Tommy plukte aan de kraag van het overhemd dat hij droeg. Dat ding zat zo ontzettend niet lekker. Het liefst had hij een klaagzang opgezet tegen zijn moeder, maar iets zei hem dat hij vandaag niet op symphatie van haar hoefde te rekenen. Niet nu ze voor de derde keer een van haar kinderen naar de begraafplaats kon brengen. Het was de dag van Avery's begrafenis. Het waaide behoorlijk hard en het was redelijk koud. Tommy zat voorin een grote zaal op een stoel waar hij echt te klein voor was. Zijn benen bungelden over de rand heen, terwijl hij naar de donkere houten kist staarde. Iedereen zei dat Avery daar in lag, maar op een of andere manier had hij haar niet mogen zien. Vorig jaar met Natalia mocht dat wel, dus Tommy had luidkeels geprotesteerd, tot zijn moeder hem een oorvijg had gegeven en hem had toegesnauwd dat Avery niet toonbaar was en hij heel gauw op moest stoppen met zeuren.
Nog enigszins beduusd van de onverwachte klap zat hij nu, zonder ook maar een vin te verroeren, op de stoel die hem was toegewezen. Links van hem zat Clarisse, die zachtjes snikte, rechts van hem zijn moeder, die stoïcijns voor zich uitstaarde terwijl de begrafenisondernemer het woord deed. Pas toen ze naar voren werd geroepen, kwam er beweging in Mary-Lynn, die met langzame, onzekere passen naar voren liep om kaarsen rondom de kist aan te steken. Ze wenkte Tommy en Clarisse om mee te komen. Met enige tegenzin liet Tommy zich van zijn stoel afglijden. Dit had hij al drie keer eerder gedaan. Hoewel het bij Hugo nog spannend en een soort van leuk was geweest, had hij het zo onderhand wel gezien. Hij had liever Avery nog gehad. Zijn moeder stak met trillende, onvaste hand de eerste kaars aan en gaf de kaars vervolgens door aan Clarisse, die de handeling herhaalde bij een tweede kaars en op haar beurt de kaars aan Tommy gaf. Tommy voelde de zachte hand van zijn oudere zus om de zijne sluiten om hem te helpen. Het liefst zou hij die hand van zich af schudden. Hij kon het best zelf.

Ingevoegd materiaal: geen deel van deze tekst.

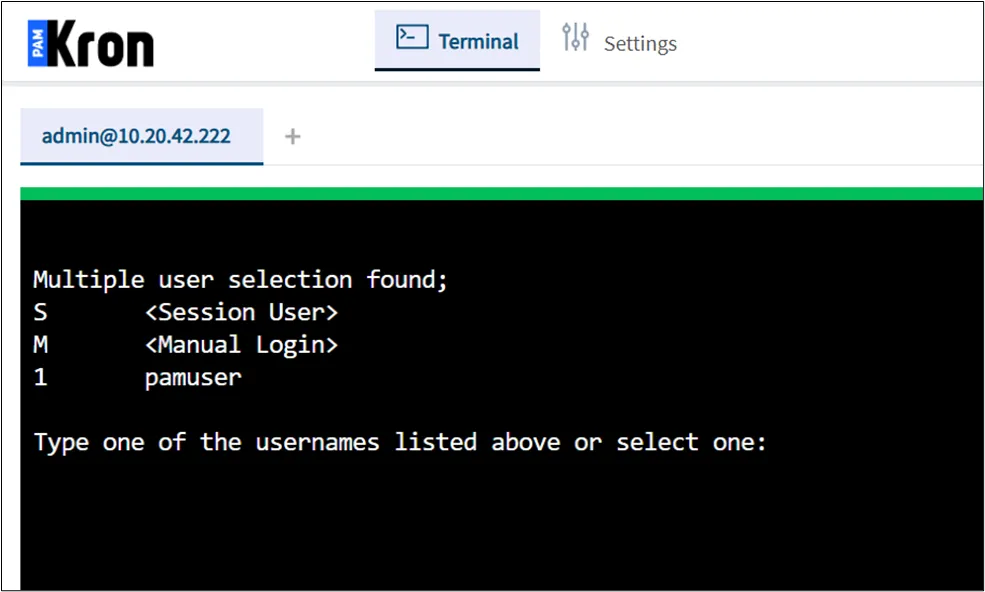Click the pamuser entry in terminal
The image size is (985, 592).
pyautogui.click(x=193, y=378)
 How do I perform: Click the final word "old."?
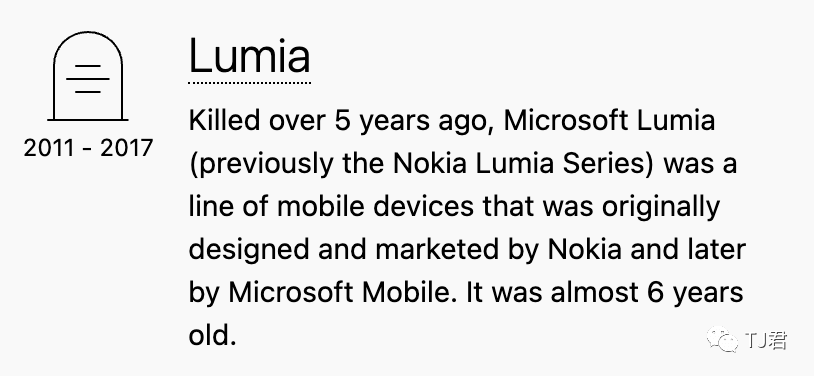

Terwijl de kaarsen rondom de kist een helder licht afgaven, liep Mary-Lynn naar het spreekgestoelte om een paar woorden te zeggen over Avery. Tommy staarde naar de puntjes van zijn gepoetste schoenen, terwijl zijn moeder sprak over Avery's dromerigheid, haar vechtlust en dat ze altijd het zonnetje in huis was geweest. Tommy slikte, want dat was totaal niet waar. Het laatste jaar hadden Avery en zijn ouders voortdurend ruzie gehad. Maar ja, dat zei je niet als iemand dood was. Ongemakkelijk schoof hij heen en weer op zijn stoel, hij werd onrustig van al dat stilzitten en het hoorbare gesnik om zich heen. Terwijl de zaal zich vulde met muziek liepen de mensen één voor één langs Avery's kist. Sommigen maakten een vaag knikje naar de kist, anderen legden hun hand er even op en een enkeling maakte zelfs een buiging. Hoewel dit niet de eerste keer was dat Tommy dit soort gebruiken zag, bleven ze hem verbazen. Alsof Avery door had dat ze voor haar bogen. Inmiddels biggelden ook bij hem de tranen over zijn wangen toen hij besefte dat dit betekende dat Avery echt nooit meer terugkwam. Tegelijkertijd verscheen er een flauwe glimlach op zijn gezicht toen hij probeerde voor zich te halen hoe Avery zou hebben gereageerd als ze zag dat mensen voor haar bogen. Zijn zus kennende had ze schamper gelachen of gezegd: BUIG ALLEMAAL VOOR UW KONINGIN.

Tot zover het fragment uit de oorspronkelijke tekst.